The model's behavior can be customized using the following configuration options:

  • freeze_bert: If True, the BERT model's layers will be frozen according to the specified settings.
  • freeze_n_layers: An integer that defines the number of layers to freeze.
  • freeze_from_start: If True, freeze the first n layers from the start; if False, freeze the last n layers from the end.
  • concat_layers: Number of BERT layers to concatenate for the final sequence output.
  • pooling: Type of pooling to apply. Options: 'last', 'mean', etc.

Example usage for configuring the model:

from transformers import BertTokenizer
from modeling_bert_bilstm import BertBiLSTMForSequenceClassification, BertBiLSTMConfig

# Configure the model
config = BertBiLSTMConfig(
    bert_model_name="bert-base-uncased",
    freeze_bert=True,
    freeze_n_layers=10,
    freeze_from_start=False  # Freeze the last 10 layers
)

# Initialize the model
model = BertBiLSTMForSequenceClassification(config)

# Print model's freeze summary
freeze_summary = model.get_freeze_summary()
print(freeze_summary)

Training the Model:

To train the model, you need to prepare your dataset and use standard PyTorch training loops. Here’s an outline of how you might train the model:

from torch.utils.data import DataLoader
from transformers import AdamW
import torch

# Create DataLoader, model, optimizer, etc.
train_dataloader = DataLoader(train_dataset, batch_size=32, shuffle=True)
optimizer = AdamW(model.parameters(), lr=1e-5)
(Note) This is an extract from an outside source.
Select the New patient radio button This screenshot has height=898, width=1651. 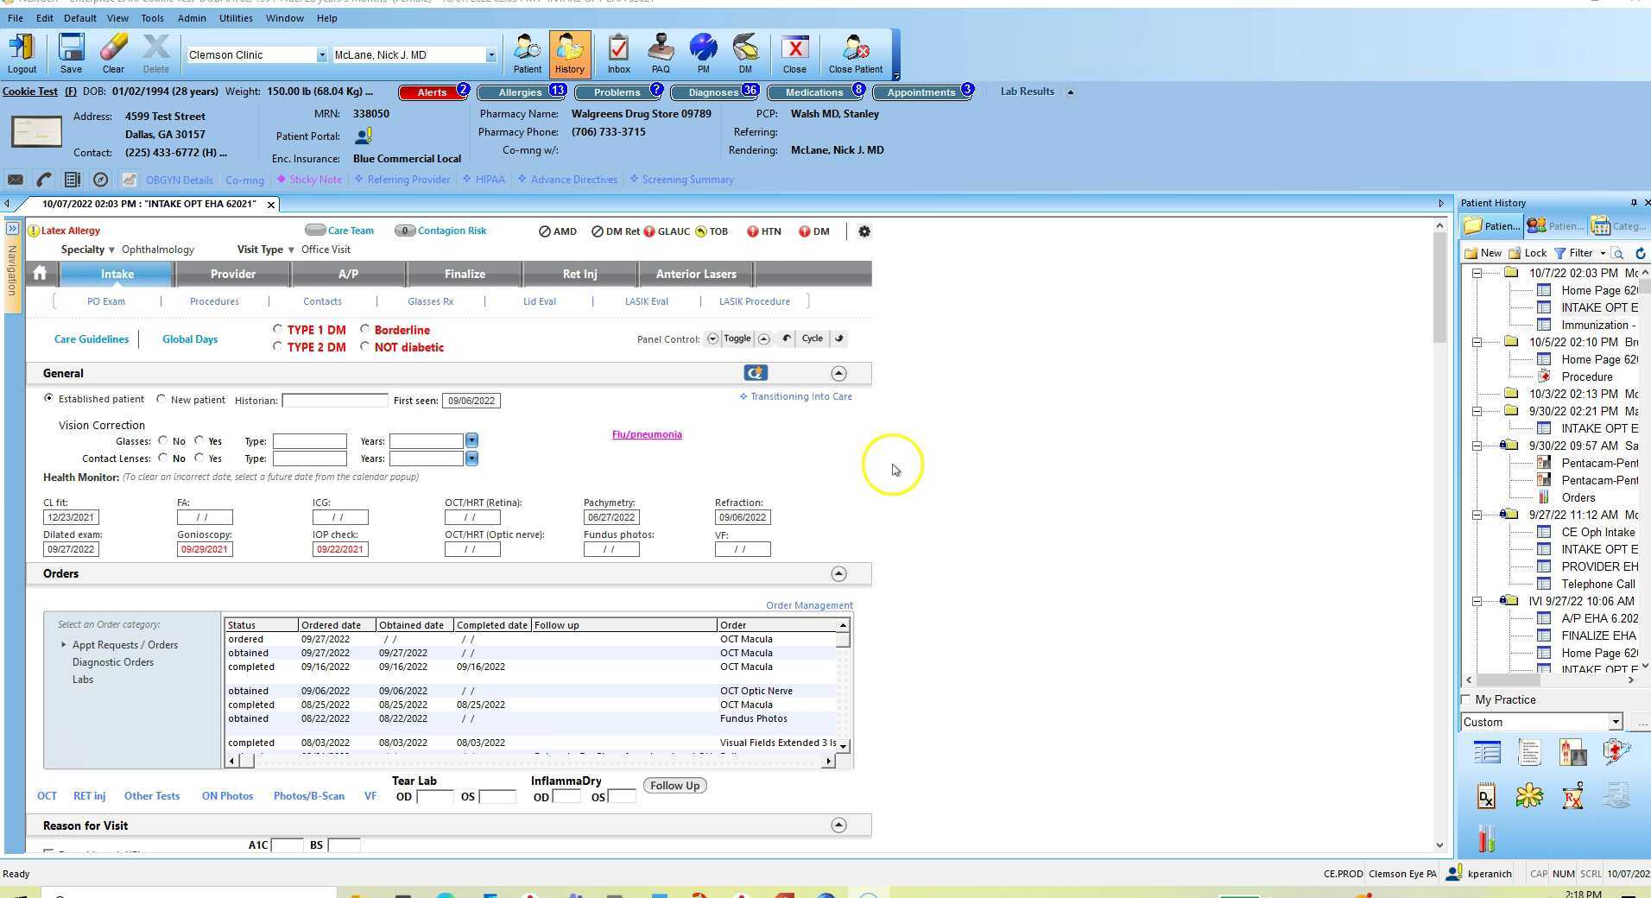[x=161, y=400]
for epoch in range(num_epochs):
    model.train()
    for batch in train_dataloader:
        input_ids = batch["input_ids"]
        attention_mask = batch["attention_mask"]
        labels = batch["labels"]

        optimizer.zero_grad()
        output = model(input_ids=input_ids, attention_mask=attention_mask, labels=labels)
        loss = output["loss"]
        loss.backward()
        optimizer.step()

Inference (Prediction without Labels):

For serving the model in production, the model can be used for inference without needing labels.

Example Forward Pass for Inference:

import torch

# Example input (input_ids, attention_mask)
input_ids = torch.tensor([[101, 2054, 2003, 102]])  # Example tokenized input
attention_mask = torch.tensor([[1, 1, 1, 1]])       # Example attention mask

# Get logits for prediction (no labels required)
logits = model(input_ids=input_ids, attention_mask=attention_mask)
print(logits)

Logging:

This model includes logging to help with debugging and monitoring during training and inference. Logs include information such as:

  • Initialization of the BERT model.
  • Freezing layers.
  • Inference start and completion.

To configure logging:

import logging

# Set up logging
logging.basicConfig(level=logging.INFO,
                    format='%(asctime)s - %(levelname)s - %(message)s',
                    handlers=[logging.StreamHandler()])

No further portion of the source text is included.